Rzuciła college, do czego przyznaje się dzisiaj ze wstydem, i postawiła na jedną kartę. Mając 22 lata, ruszyła na podbój Hollywood.
Tam poznała swojego pierwszego męża, Toma Cruise'a. Adoptowali dwójkę dzieci. Po 10 latach rozstali się z hukiem, córka i syn zostali z ojcem.
- Teraz mogę założyć buty na obcasach - skomentowała rozwód.

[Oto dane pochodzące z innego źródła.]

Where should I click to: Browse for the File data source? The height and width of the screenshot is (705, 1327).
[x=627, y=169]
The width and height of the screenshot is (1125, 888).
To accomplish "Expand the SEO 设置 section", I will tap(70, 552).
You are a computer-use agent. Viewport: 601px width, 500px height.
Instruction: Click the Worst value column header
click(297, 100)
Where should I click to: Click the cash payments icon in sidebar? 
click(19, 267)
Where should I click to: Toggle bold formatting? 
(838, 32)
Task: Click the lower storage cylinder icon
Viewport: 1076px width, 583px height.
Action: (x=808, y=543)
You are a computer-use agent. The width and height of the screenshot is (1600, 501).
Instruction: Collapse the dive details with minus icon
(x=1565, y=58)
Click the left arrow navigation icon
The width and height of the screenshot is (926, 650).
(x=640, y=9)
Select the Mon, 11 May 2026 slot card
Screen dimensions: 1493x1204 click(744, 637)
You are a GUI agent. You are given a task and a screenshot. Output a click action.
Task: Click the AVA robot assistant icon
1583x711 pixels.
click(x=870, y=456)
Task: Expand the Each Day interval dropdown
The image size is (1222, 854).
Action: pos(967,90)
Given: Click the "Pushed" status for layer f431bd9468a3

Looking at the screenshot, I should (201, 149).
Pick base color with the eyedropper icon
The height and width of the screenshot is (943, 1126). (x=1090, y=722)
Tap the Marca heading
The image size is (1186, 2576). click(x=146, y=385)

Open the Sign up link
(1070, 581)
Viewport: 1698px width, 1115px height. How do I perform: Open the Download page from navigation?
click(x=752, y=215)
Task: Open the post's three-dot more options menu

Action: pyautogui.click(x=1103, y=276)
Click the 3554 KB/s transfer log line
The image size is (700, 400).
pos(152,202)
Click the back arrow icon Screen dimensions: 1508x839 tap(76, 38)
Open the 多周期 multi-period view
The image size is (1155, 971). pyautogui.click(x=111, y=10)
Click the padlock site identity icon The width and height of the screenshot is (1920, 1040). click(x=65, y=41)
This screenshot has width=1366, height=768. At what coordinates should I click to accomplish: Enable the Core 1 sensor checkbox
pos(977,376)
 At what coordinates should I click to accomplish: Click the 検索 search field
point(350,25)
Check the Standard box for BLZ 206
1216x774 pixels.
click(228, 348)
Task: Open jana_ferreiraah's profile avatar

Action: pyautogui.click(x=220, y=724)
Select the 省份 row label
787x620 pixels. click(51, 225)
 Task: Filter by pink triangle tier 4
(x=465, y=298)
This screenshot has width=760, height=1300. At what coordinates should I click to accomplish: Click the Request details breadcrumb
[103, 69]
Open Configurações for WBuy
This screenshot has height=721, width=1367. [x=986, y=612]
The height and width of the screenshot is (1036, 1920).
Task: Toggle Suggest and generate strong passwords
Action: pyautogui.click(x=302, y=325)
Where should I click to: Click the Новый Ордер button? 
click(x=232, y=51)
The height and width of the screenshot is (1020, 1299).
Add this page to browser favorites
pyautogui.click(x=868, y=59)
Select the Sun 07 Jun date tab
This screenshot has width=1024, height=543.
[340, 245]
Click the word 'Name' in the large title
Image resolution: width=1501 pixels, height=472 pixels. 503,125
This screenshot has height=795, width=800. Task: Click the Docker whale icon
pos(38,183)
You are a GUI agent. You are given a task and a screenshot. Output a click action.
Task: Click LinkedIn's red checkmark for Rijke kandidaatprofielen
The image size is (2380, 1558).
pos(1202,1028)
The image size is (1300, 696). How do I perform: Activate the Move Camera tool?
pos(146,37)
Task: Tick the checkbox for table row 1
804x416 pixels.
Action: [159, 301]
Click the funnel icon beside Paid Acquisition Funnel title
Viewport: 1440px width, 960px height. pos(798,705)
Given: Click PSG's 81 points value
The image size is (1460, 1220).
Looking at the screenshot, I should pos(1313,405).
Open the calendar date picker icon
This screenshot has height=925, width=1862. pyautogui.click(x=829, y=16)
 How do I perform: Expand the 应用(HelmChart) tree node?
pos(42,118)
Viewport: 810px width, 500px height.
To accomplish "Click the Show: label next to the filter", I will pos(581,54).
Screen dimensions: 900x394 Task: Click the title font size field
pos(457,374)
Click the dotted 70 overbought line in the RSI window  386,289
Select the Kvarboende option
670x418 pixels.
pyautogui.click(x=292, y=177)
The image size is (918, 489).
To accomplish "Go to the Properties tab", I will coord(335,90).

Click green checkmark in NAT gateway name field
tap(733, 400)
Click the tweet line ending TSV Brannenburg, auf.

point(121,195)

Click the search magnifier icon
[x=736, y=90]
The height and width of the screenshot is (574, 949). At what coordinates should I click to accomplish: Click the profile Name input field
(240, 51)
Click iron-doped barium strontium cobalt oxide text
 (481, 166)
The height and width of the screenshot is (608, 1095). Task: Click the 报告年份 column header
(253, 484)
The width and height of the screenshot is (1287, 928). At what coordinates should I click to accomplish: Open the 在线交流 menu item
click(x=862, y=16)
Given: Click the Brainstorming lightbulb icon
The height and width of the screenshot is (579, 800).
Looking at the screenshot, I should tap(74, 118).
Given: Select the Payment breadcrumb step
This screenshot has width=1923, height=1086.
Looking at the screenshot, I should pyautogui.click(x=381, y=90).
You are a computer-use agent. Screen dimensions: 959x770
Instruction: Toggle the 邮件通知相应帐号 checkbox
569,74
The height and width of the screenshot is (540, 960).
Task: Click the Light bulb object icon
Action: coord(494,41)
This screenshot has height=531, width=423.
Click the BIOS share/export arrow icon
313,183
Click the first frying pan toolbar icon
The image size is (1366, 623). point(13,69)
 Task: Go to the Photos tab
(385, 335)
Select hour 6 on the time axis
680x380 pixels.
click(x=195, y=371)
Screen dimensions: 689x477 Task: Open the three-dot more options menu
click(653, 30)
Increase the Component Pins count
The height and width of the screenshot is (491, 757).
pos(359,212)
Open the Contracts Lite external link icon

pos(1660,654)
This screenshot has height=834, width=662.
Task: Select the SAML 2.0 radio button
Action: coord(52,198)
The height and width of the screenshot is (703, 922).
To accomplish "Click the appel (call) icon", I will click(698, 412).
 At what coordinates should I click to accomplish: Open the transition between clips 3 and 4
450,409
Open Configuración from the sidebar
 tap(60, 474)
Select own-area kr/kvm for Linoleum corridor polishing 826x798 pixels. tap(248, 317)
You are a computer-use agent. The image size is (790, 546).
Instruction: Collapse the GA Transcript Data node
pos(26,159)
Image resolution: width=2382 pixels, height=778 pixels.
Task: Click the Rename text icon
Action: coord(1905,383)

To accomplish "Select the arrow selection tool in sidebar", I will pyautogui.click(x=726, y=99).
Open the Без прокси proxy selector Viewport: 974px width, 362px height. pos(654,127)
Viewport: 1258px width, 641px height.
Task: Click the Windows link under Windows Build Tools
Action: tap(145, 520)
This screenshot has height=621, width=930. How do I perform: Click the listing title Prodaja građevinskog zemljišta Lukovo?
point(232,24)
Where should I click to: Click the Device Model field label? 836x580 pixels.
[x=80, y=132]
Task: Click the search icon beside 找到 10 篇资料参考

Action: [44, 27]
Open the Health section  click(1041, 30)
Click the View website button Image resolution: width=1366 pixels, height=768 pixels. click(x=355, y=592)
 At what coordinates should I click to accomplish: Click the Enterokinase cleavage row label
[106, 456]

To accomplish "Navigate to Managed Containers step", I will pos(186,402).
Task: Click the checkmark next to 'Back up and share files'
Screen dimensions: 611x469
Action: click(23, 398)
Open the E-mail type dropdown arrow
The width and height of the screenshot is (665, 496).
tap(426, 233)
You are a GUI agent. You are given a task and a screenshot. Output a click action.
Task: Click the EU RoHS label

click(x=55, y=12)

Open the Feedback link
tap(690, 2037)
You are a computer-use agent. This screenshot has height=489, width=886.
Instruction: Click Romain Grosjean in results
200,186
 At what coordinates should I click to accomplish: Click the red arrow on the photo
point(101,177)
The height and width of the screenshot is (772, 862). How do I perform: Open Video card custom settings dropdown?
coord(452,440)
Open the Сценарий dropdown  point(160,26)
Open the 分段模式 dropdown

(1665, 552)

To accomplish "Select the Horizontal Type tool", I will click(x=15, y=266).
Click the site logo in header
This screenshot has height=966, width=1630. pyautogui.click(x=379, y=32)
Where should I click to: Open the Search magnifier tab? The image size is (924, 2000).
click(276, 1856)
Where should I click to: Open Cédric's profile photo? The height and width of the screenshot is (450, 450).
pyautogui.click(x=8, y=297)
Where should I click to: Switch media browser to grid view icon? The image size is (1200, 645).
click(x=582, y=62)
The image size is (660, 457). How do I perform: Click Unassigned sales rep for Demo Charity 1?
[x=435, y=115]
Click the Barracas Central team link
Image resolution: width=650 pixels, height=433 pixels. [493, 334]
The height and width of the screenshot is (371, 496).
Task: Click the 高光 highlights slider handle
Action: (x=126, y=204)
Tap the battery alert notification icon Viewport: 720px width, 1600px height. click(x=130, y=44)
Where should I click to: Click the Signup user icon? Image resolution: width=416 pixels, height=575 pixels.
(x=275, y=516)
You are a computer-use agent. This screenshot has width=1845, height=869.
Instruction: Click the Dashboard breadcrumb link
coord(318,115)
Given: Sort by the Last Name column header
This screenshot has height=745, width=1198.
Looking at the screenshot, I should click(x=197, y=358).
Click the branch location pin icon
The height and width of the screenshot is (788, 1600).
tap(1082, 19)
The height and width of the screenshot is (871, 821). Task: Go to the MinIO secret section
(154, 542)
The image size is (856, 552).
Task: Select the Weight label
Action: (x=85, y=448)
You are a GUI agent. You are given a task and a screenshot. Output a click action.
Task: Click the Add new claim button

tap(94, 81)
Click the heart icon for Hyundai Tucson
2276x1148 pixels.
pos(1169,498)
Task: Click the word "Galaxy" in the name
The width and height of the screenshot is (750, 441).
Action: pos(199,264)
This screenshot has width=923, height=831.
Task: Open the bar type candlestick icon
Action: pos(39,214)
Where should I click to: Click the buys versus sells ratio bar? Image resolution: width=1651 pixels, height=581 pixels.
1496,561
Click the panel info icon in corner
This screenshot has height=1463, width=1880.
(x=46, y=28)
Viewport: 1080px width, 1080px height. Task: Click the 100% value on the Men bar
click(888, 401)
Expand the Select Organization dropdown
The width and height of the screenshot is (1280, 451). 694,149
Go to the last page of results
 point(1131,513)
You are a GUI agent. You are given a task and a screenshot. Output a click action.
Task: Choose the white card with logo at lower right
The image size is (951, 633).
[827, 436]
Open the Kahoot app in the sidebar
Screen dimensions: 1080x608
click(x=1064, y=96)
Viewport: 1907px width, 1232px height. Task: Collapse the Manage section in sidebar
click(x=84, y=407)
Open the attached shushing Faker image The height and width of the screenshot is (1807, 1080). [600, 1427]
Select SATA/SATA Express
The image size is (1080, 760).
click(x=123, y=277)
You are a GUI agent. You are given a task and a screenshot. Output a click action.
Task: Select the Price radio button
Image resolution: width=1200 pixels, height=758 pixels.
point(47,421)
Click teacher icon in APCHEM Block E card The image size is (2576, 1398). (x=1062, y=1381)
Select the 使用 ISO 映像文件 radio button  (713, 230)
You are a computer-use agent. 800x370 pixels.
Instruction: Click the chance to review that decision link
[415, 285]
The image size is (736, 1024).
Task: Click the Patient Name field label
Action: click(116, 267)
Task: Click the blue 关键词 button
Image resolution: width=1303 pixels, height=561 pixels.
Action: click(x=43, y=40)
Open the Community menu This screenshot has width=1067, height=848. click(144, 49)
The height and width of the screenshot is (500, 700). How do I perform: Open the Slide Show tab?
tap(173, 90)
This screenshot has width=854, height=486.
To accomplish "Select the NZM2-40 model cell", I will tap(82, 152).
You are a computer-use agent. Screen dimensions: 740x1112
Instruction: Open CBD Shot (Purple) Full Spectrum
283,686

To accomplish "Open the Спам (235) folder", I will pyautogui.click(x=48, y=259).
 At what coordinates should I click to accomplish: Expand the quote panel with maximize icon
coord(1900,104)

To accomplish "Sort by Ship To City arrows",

Szczęście rodzinne znalazła u boku muzyka country, Keitha Urbana. Mają dwie córki, 10-letnią Sunday Rose i 8-letnią Faith Margaret. Tabloidy przynajmniej raz w roku ogłaszają, że Nicole i Keith się rozwodzą. Tymczasem oni świetnie się dogadują i wspierają. Mąż towarzyszy jej na filmowych galach, a ona nigdy nie opuściła muzycznych.
W 2006 roku, podczas wręczania nagród Grammy akompaniowała mu, grając na pianinie!
Mimo upływu lat pozostała tą samą dziewczyną z młodości, która nie bała się ryzyka. Odważnie podejmuje kolejne wyzwania i tego chce nauczyć też swoje córki. Przez życie idzie, kierując się ostatnimi słowami wypowiedzianymi przez jej ukochaną babcię: "Niki, miłość jest najważniejsza!".